## Task item
From the line that contains "Click the Redox value 783 mV" to the end of the entries, write out every line exactly, including both ends, and nothing more.
** Opening Data excerpts block **
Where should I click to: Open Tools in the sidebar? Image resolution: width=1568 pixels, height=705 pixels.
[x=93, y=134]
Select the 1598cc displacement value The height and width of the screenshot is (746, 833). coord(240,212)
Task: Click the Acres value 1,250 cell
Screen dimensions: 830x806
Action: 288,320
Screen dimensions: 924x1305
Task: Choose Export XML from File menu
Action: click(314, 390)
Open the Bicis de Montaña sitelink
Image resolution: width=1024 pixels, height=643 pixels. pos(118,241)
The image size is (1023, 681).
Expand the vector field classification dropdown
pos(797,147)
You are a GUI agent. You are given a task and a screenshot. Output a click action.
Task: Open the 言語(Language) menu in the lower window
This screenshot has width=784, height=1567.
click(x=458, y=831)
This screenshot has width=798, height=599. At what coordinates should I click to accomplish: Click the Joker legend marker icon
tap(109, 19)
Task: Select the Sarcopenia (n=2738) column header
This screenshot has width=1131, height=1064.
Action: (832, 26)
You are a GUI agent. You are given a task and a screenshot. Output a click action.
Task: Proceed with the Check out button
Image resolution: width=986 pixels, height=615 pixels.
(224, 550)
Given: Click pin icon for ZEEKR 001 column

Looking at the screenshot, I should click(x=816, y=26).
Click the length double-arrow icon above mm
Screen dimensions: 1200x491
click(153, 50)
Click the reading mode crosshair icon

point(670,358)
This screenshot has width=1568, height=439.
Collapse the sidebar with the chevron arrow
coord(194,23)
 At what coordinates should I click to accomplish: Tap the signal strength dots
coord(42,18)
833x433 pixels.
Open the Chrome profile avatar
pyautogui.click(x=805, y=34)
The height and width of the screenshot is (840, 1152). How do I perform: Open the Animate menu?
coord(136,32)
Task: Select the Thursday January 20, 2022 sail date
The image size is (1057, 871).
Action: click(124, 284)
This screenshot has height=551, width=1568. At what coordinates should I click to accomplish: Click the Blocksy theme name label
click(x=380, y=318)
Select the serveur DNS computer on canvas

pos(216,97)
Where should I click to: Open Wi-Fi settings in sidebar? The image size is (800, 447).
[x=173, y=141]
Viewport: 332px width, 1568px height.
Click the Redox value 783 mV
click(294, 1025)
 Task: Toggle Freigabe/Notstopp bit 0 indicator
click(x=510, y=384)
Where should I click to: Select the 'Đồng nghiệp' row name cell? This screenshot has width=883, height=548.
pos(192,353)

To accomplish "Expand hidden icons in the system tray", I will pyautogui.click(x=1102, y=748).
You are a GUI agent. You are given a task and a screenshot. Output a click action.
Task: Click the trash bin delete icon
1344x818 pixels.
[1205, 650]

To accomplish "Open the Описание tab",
** Closing Data excerpts block **
## Exercise result
Click the Redox value 783 mV
click(294, 1025)
 Task: Toggle Freigabe/Notstopp bit 0 indicator
click(x=510, y=384)
Where should I click to: Select the 'Đồng nghiệp' row name cell? This screenshot has width=883, height=548.
pos(192,353)

To accomplish "Expand hidden icons in the system tray", I will pyautogui.click(x=1102, y=748).
You are a GUI agent. You are given a task and a screenshot. Output a click action.
Task: Click the trash bin delete icon
1344x818 pixels.
[1205, 650]

To accomplish "Open the Описание tab",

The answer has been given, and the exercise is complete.